4. <td> – "table data" – a data cell (individual values like "$19.99")

Tables are nested: a <table> contains <tr> (rows), which contain <th> (headers) and <td> (data). Understanding this structure is important for choosing the right CSS or XPath selectors later.

Prerequisites

You'll need Python installed and a few libraries:

  • Requests – send HTTP requests to download web pages
  • BeautifulSoup4 – parse HTML into searchable objects
  • Pandas – organize scraped data into tables and export to CSV/Excel
  • lxml – a fast parser that pandas.read_html needs to read the HTML
  • Selenium – automate browsers for JavaScript-heavy sites

To install all of them, open your terminal (or command prompt) and run the following command:

pip install requests beautifulsoup4 pandas selenium lxml

We'll use requests and BeautifulSoup for static sites, and Selenium when you need to scrape dynamic content.

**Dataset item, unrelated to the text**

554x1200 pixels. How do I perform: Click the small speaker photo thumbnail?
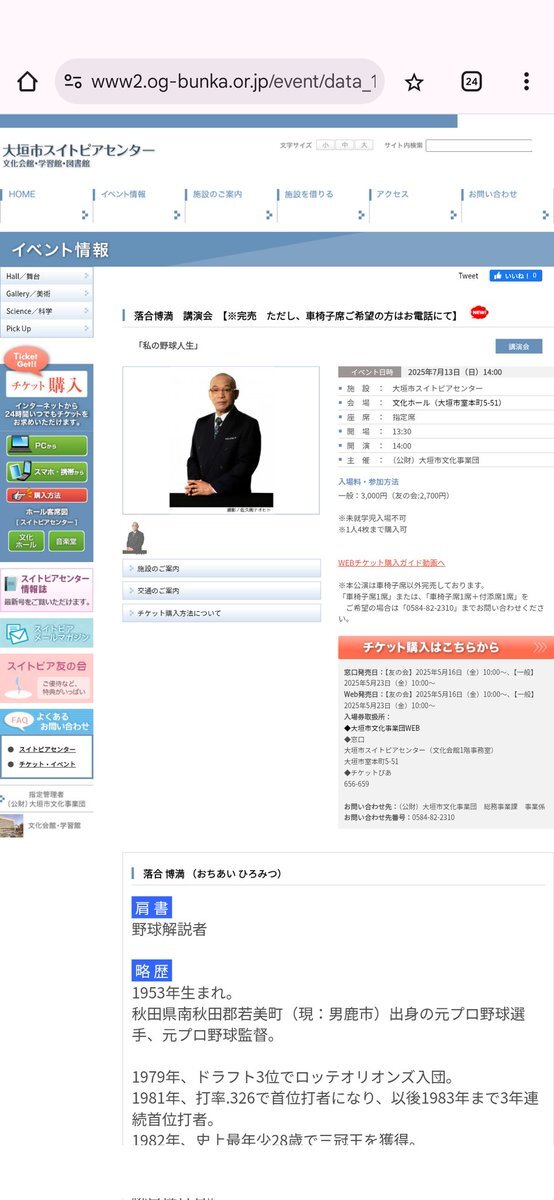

How to scrape static HTML tables

A static table has all its data in the initial HTML – no JavaScript loading required. There are two ways to scrape them.

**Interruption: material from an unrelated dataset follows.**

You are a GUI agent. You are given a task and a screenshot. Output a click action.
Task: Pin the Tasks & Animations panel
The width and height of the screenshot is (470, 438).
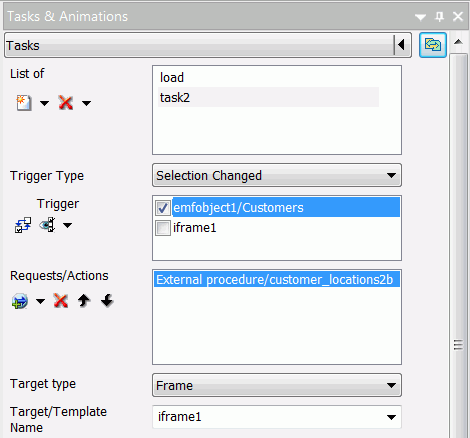(x=440, y=16)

Method 1 – the easiest way (pandas.read_html)

For simple static tables, pandas has a function that does the heavy lifting: read_html().

This function scans HTML, finds all <table> tags, and converts them into a list of pandas DataFrames.

import pandas as pd
import requests
from io import StringIO  # Needed to wrap the HTML string
# The URL of the Wikipedia page
url = "https://en.wikipedia.org/wiki/List_of_countries_and_dependencies_by_population"
headers = {
    "User-Agent": "Mozilla/5.0 (Windows NT 10.0; Win64; x64) AppleWebKit/537.36 (KHTML, like Gecko) Chrome/91.0.4472.124 Safari/537.36"
}
# Fetch the HTML content
response = requests.get(url, headers=headers)
html_content = response.text
# Parse all tables from the HTML content
tables = pd.read_html(StringIO(html_content))
print(f"Total tables found: {len(tables)}")
# In this case, the table we want is the 1st one
df = tables[0]
# Display the first 5 rows
print(df.head())
# Save the data to a CSV file
df.to_csv("population_data.csv", index=False)
print("Data saved to population_data.csv")

Here's what the console output looks like when you run the script:

Method 2 – the manual way (BeautifulSoup)

Sometimes pandas.read_html fails, or you need more control. Here's the manual approach using Beautiful Soup.

We'll scrape the same Wikipedia page in 5 clear steps.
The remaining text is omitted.